--- The records Enclosed Below ---

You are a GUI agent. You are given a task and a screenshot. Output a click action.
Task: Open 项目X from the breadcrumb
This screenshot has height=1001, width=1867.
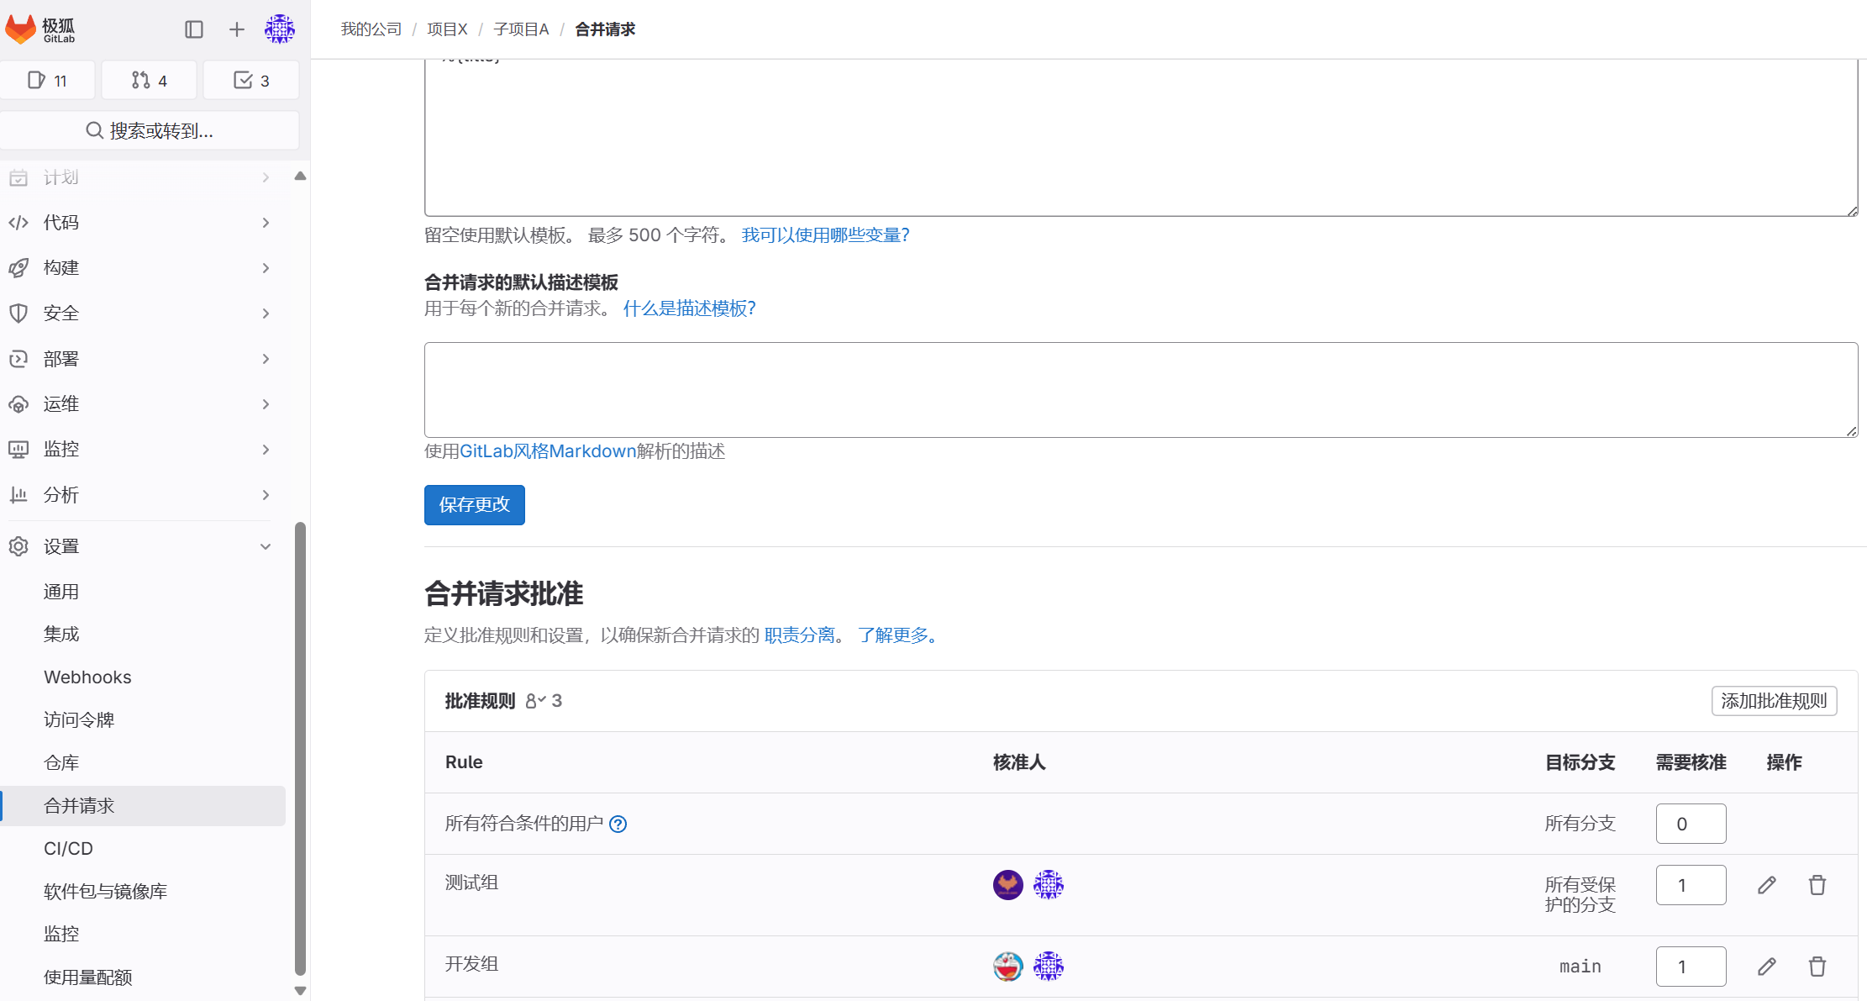click(x=446, y=29)
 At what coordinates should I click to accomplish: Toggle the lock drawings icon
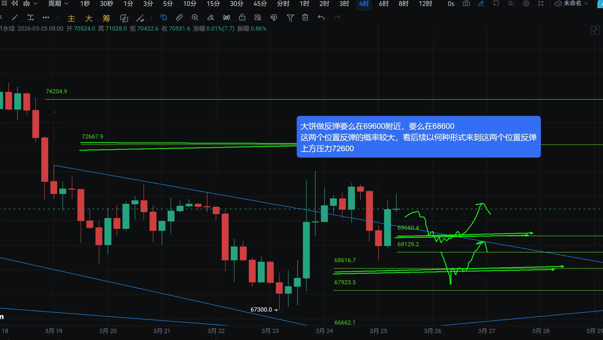242,18
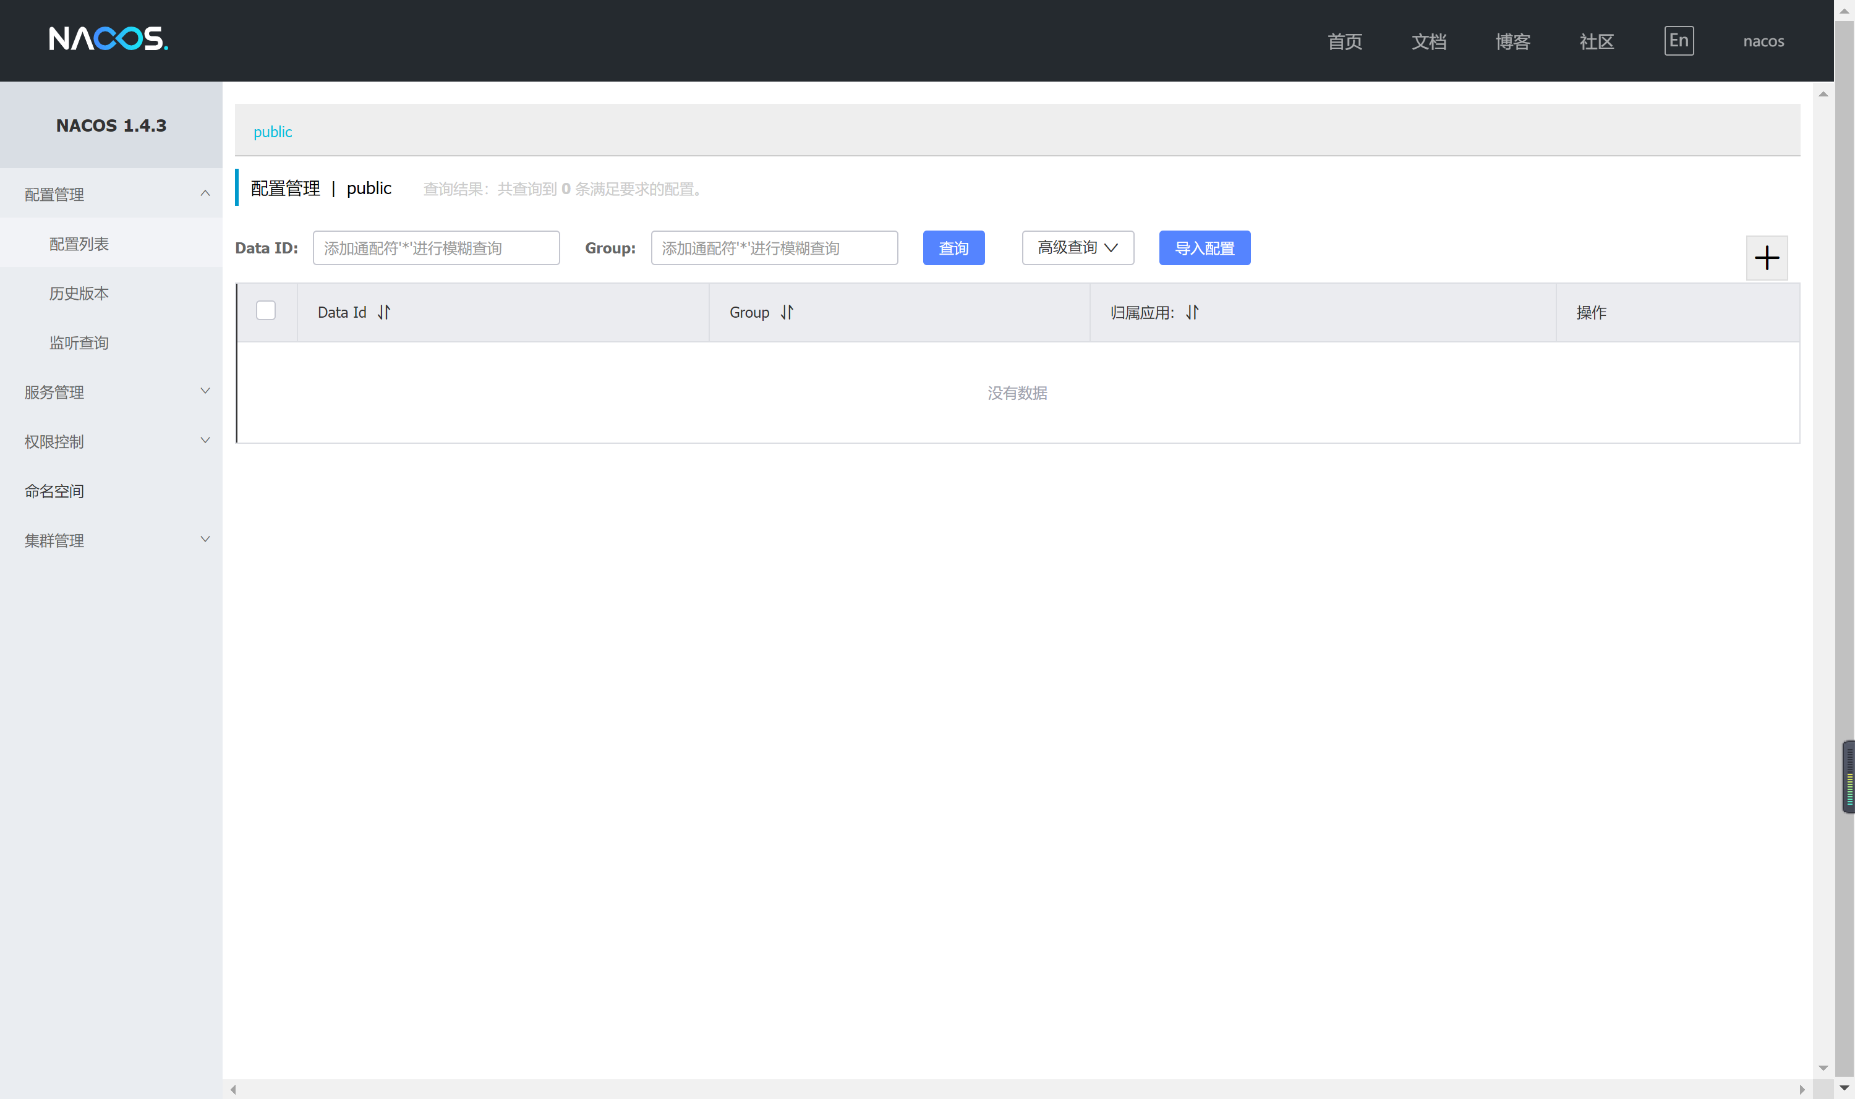This screenshot has width=1855, height=1099.
Task: Open the 文档 menu item
Action: [x=1428, y=41]
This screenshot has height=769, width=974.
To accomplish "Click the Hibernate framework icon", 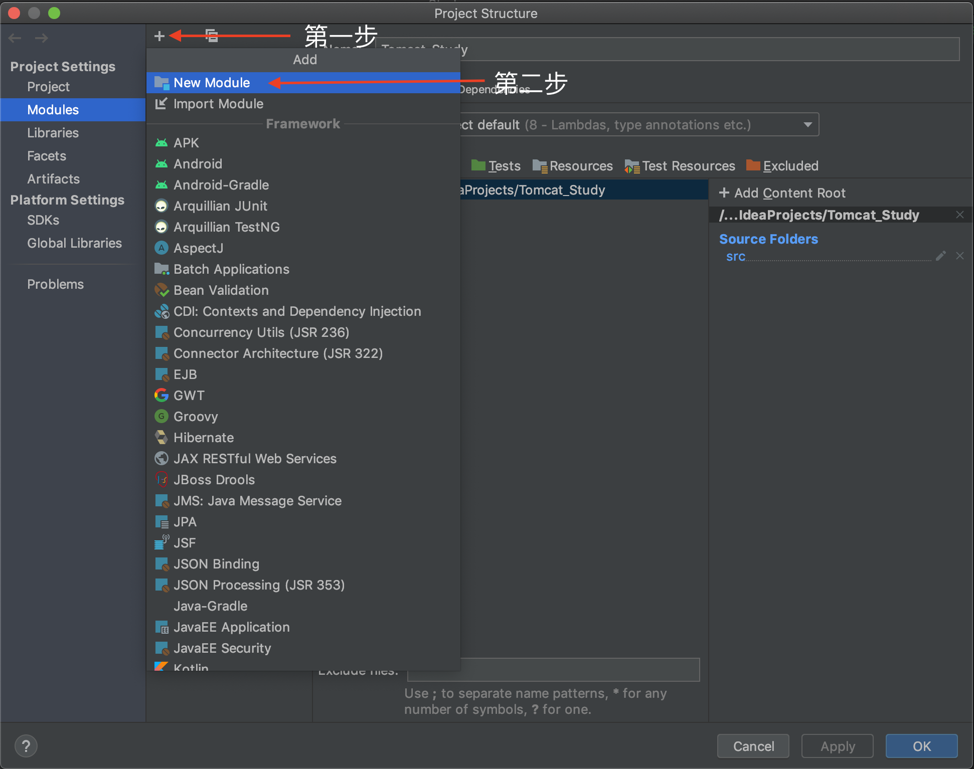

--- End of Enclosed The records ---

▶ **Task objective**
Set down the records exactly, without the pictures.

▶ **Reply to the task**
You are a GUI agent. You are given a task and a screenshot. Output a click action.
Task: Open 项目X from the breadcrumb
This screenshot has height=1001, width=1867.
click(x=446, y=29)
 At what coordinates should I click to accomplish: Toggle the lock drawings icon
242,18
This screenshot has width=1855, height=1099.
Task: Open the 文档 menu item
Action: [x=1428, y=41]
This screenshot has height=769, width=974.
To accomplish "Click the Hibernate framework icon", 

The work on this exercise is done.